#### Text provided
One of the things I like most about the writing challenge is we’ve set it at a time when many of us are either “off” (because how many of us in tech are ever REALLY “off”) or at least find ourselves with a few extra compute cycles to devote to something fun. This week, more than any so far, has shown this to be true.
Despite a conspicuous absence of references to brightly colored interlocking plastic blocks, our ELI5 imaginations ran wild, from tin can telephones to poetry (with and without illustration) to libraries.
I’m thrilled with how the challenge has gone so far, and what other examples are yet to come as we finish strong next week.
Kevin Sparenberg—former SolarWinds customer, master of SWUG™ ceremonies, semi-official SolarWinds DM, and owner of many titles both official and fictitious—takes the idea of routing back to its most fundamental and builds it back up from there.
I love this challenge—all these definitions that I can now use when a non-geek asks me what I do.
For adults—so not five-year olds, I always reverted to the sending a letter through the post office, which seems to cover it
I use that same analogy when I explain to my unfortunate Sales Agents who work in neighborhoods with a shared DSL line. I always get calls around the holidays that the internet in their model has suddenly started crawling. It’s too hard for me to explain shared DSL lines and that we have no control over what’s put under our feet when we build houses, and that ISP’s with older cable lines will “store” up a certain amount of data per neighborhood—and depending on how heavily it’s used during the day—it can make all the difference with those…speeds UP TO 75 MBps.”
If I tried to explain how the old neighborhood DSL’s route and “borrow” data when it’s not being used by someone else, their heads would explode.
So, I use our highway as an example.
“You know how the internet’s called an Information Highway?” Well, in your neighborhood it works a lot like that. During the day, your speeds are okay because most people are at work and school. They’re not on your “information highway.” But when the holidays hit, you got kids at home streaming and gaming and suddenly your own internet’s gonna drop because now many people are on your “highway.” Just like when you get on the highway to go home—if you don’t have many people on the road, you can go the 60 – 70 mph that you’re allowed on the posted signs. But if it’s the rush hour—and cars are jammed for miles—it doesn’t matter if the posted signs say “60 mph”—you’re gonna go the same crawling 30 mph that everyone else is, because it’s jammed.

[Stored items from a collection]

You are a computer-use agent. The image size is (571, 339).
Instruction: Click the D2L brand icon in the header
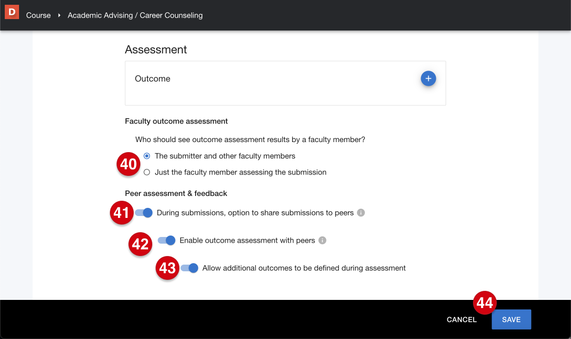pos(11,12)
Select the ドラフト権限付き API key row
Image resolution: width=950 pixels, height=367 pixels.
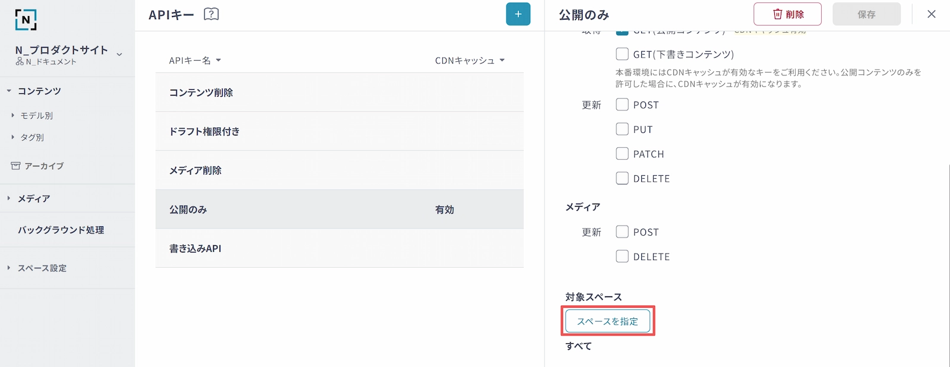click(x=339, y=131)
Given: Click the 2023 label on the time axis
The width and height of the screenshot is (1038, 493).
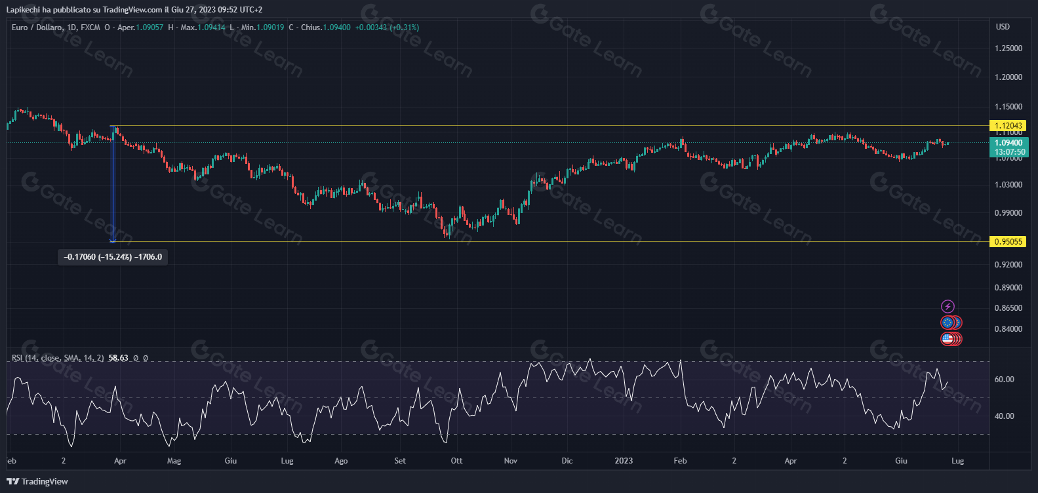Looking at the screenshot, I should click(624, 461).
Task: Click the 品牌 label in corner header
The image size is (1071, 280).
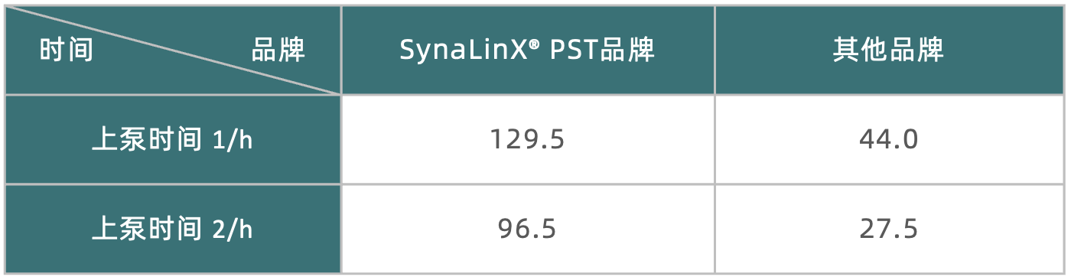Action: [x=278, y=50]
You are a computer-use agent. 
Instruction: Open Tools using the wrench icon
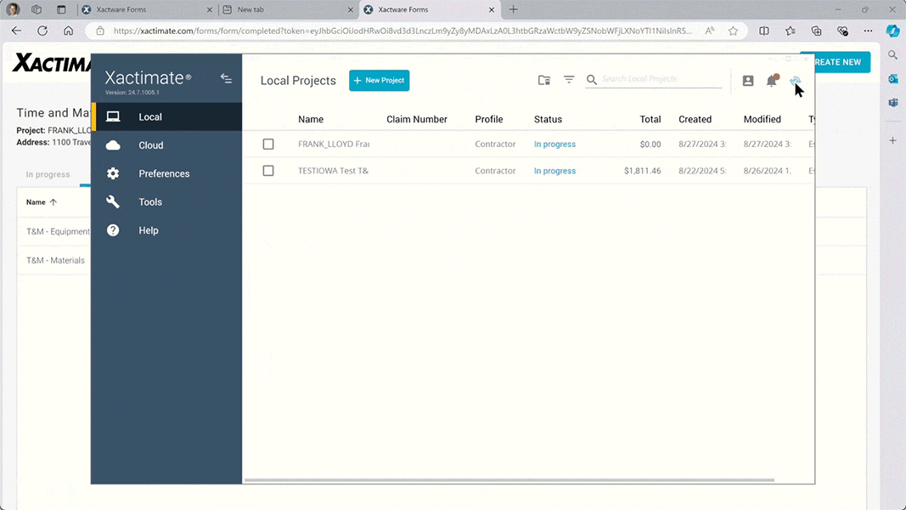click(x=150, y=201)
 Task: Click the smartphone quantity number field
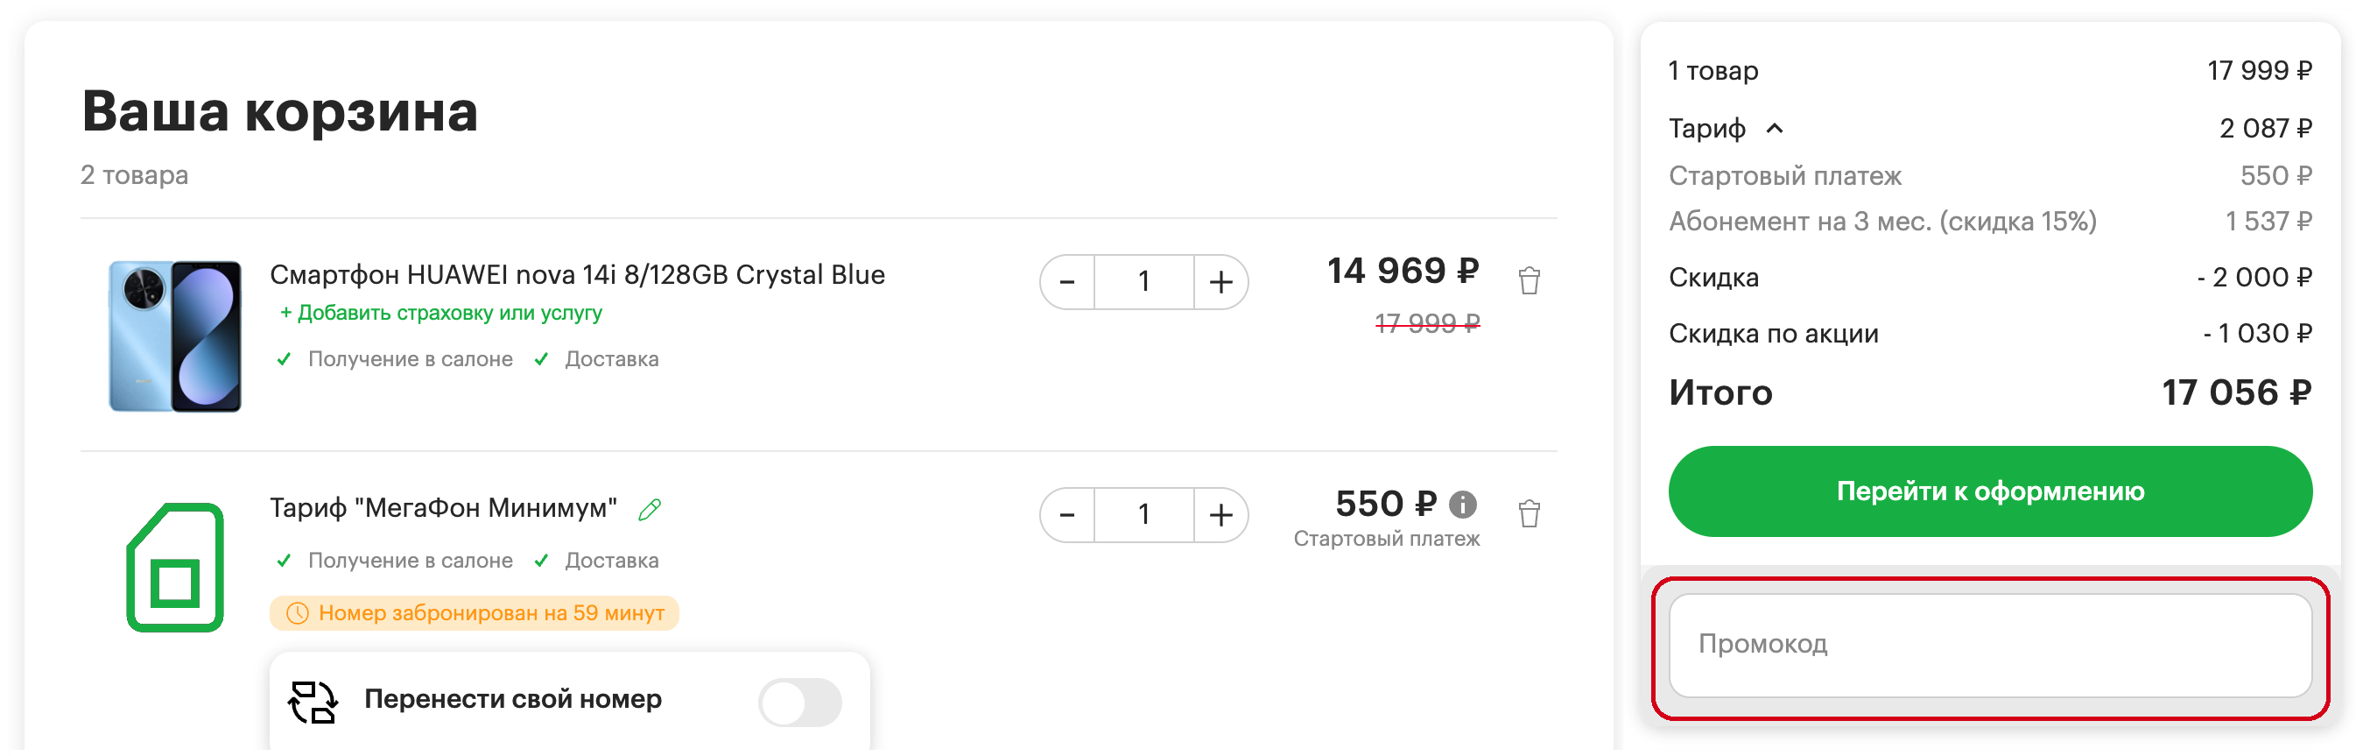click(x=1143, y=283)
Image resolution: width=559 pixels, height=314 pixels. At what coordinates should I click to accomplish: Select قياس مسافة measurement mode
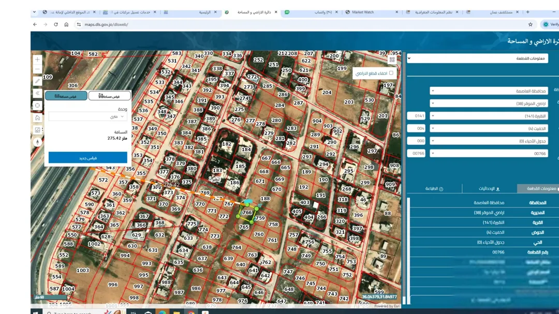pos(66,96)
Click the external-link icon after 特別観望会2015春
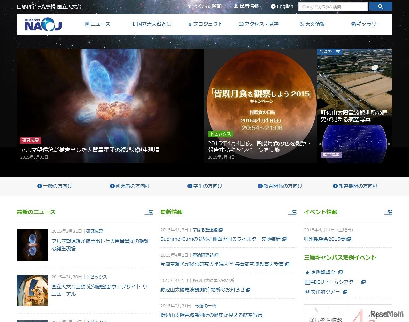 [x=349, y=239]
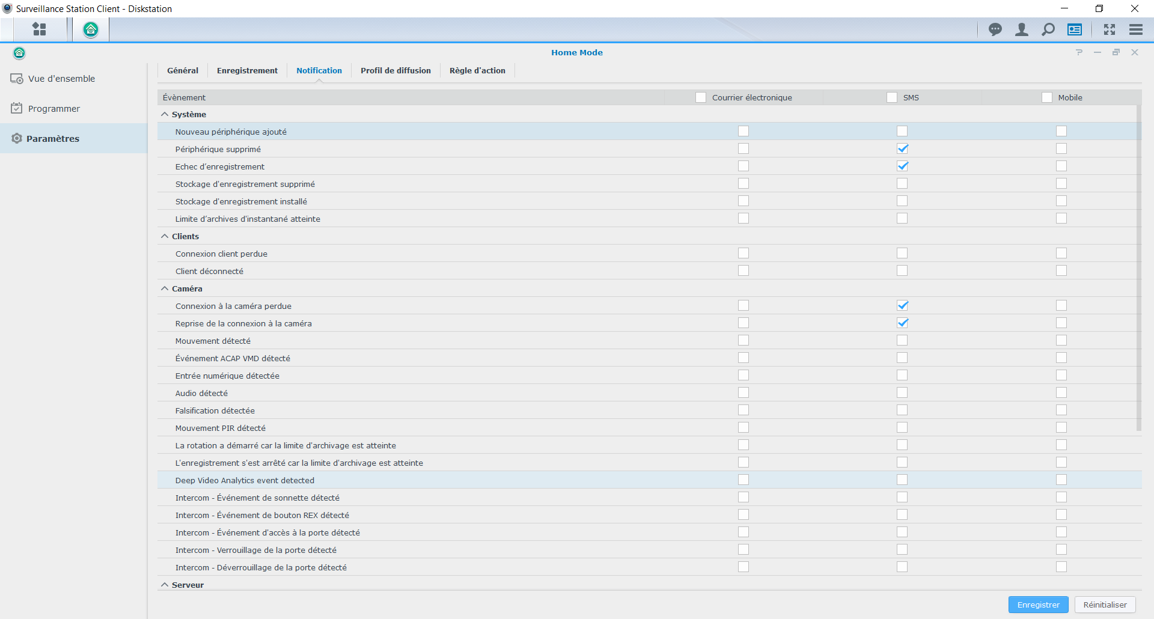Click the help question mark icon

1079,52
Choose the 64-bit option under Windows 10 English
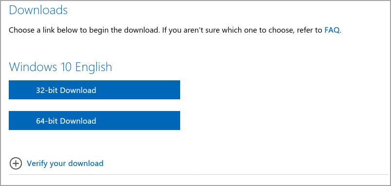391x186 pixels. pyautogui.click(x=94, y=120)
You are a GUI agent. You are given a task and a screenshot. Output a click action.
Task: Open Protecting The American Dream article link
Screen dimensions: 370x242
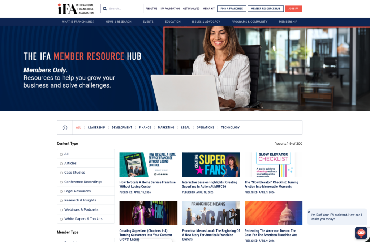(x=270, y=233)
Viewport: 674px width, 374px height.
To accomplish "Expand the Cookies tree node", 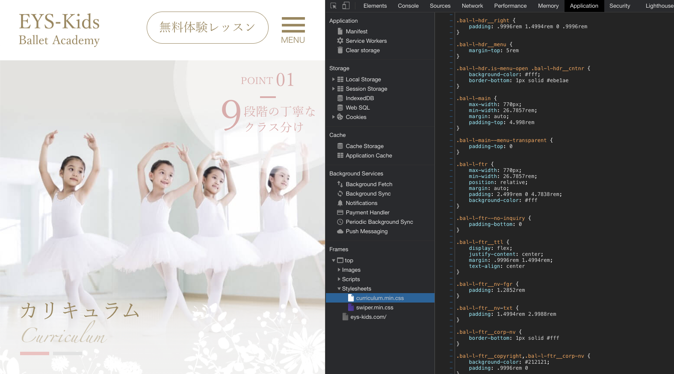I will [334, 117].
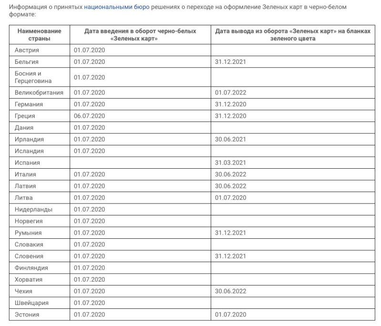Click the "Дата введения в оборот" column header
The height and width of the screenshot is (326, 381).
click(140, 35)
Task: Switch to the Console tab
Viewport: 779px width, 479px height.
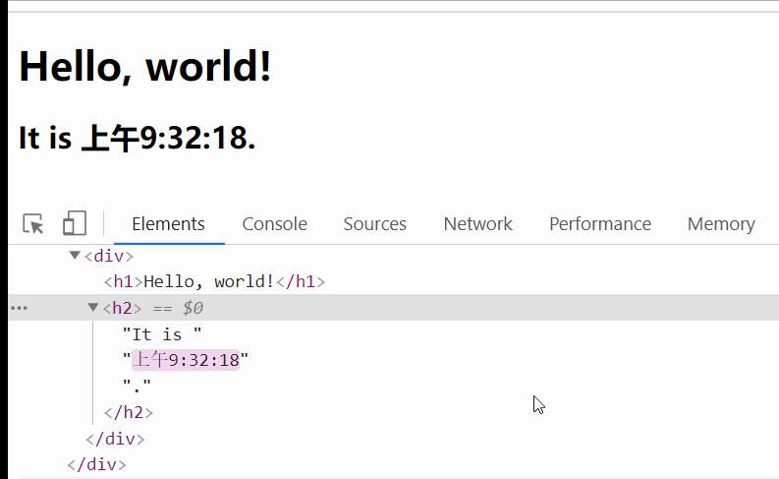Action: tap(274, 224)
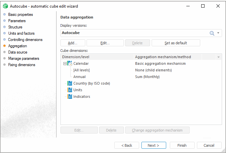This screenshot has width=226, height=154.
Task: Click the Calendar dimension icon
Action: pyautogui.click(x=70, y=63)
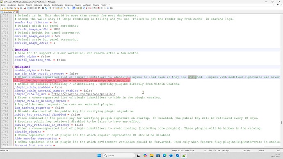Click the Cut (scissors) toolbar icon

pyautogui.click(x=25, y=8)
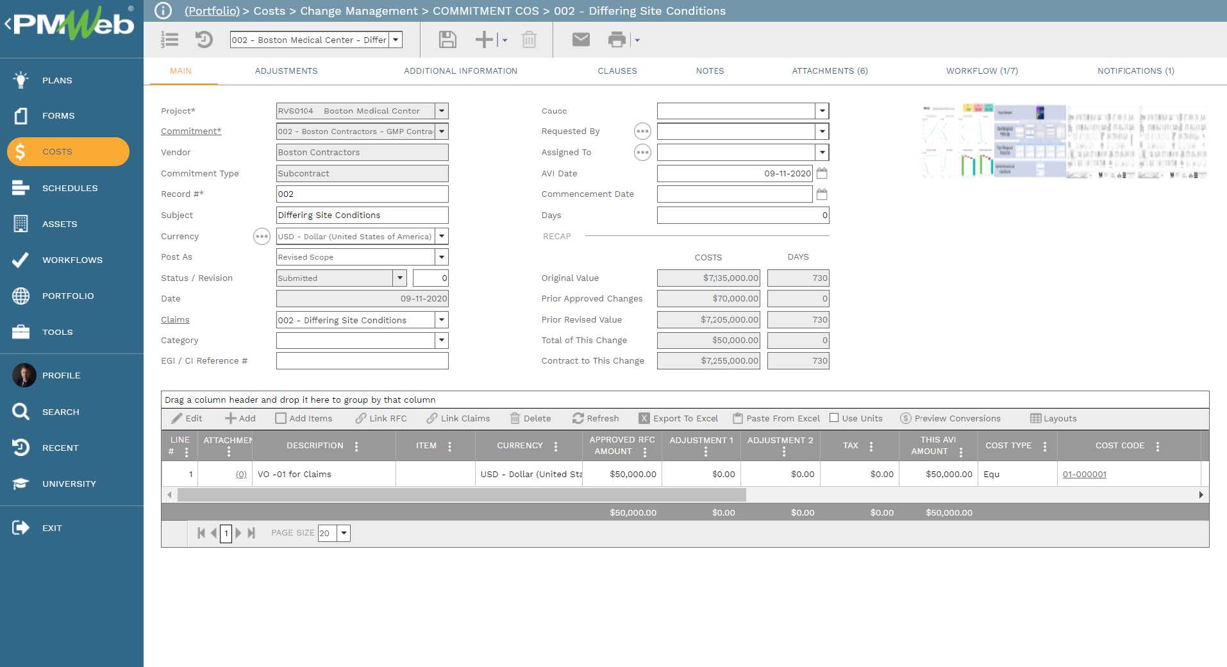Click the printer icon in toolbar

(617, 40)

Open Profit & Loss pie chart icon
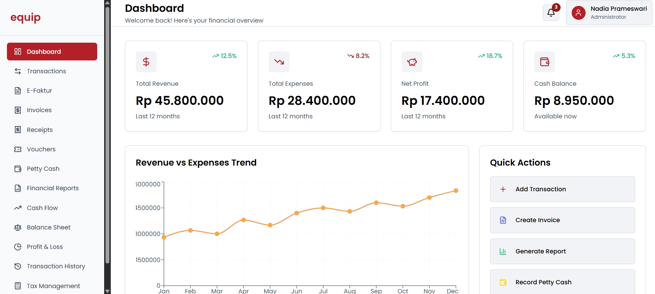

#### Tasks
(a) In the writing challenge post, how fast does the commenter say drivers go during rush hour, even when the posted signs say "60 mph"?
(b) Please proceed with the writing challenge post, picking up after its last sentence.

#### Responses by task
(a) 30 mph

(b)
Right now—you got a heavy “rush hour” on your DSL line because there’s a lot of people in your neighborhood on it.”
What I wouldn’t give to have us all on fiber.
But such is the life of a home builder.
- Speedtest.net ... you’re my only friend.
I also think about it as getting to work. I know the preferred path, but due to insane drivers outside of my control, I’m sometimes forced to take alternate paths to get to the same place. If there’s an accident on the main road I take, US 301, then I might have to take the interstate 75 which is often flowing smoothly until it gets backed up then I might need to take the turnpike. Luckily for me, there’s almost no time difference in getting from home to work and vice versa, but at the end of the day, I’m only able to measure the difference in distance traveled. It’s more miles to use the I-75 and/or turnpike. So, my route is within minutes of each other, but the distance traveled to get there is much greater when I don’t get to use my preferred path.
When a few folks here at SolarWinds began talking about “NetFlowetry”—mostly as a silly idea—we had no idea how it would take off. THWACK MVP Thomas Iannelli’s entry shows how much the idea has caught on, and how well it can be used to make a challenging concept seem accessible.
This is so wonderful! This is so great for non-experts in this subject. Your poem is full of visual words for a visual learner like me. Thank you!
We rely on ping for a lot, but we as Network Analysts understand much about pings that many other folks may not. For example, a switch or router may be humming along, working perfectly, forwarding and routing packets for users without a single issue. But pinging that switch or router may not be the best way to discover latency between that switch and any other device. This is because ICMP isn’t as important to forward or respond to as TCP traffic.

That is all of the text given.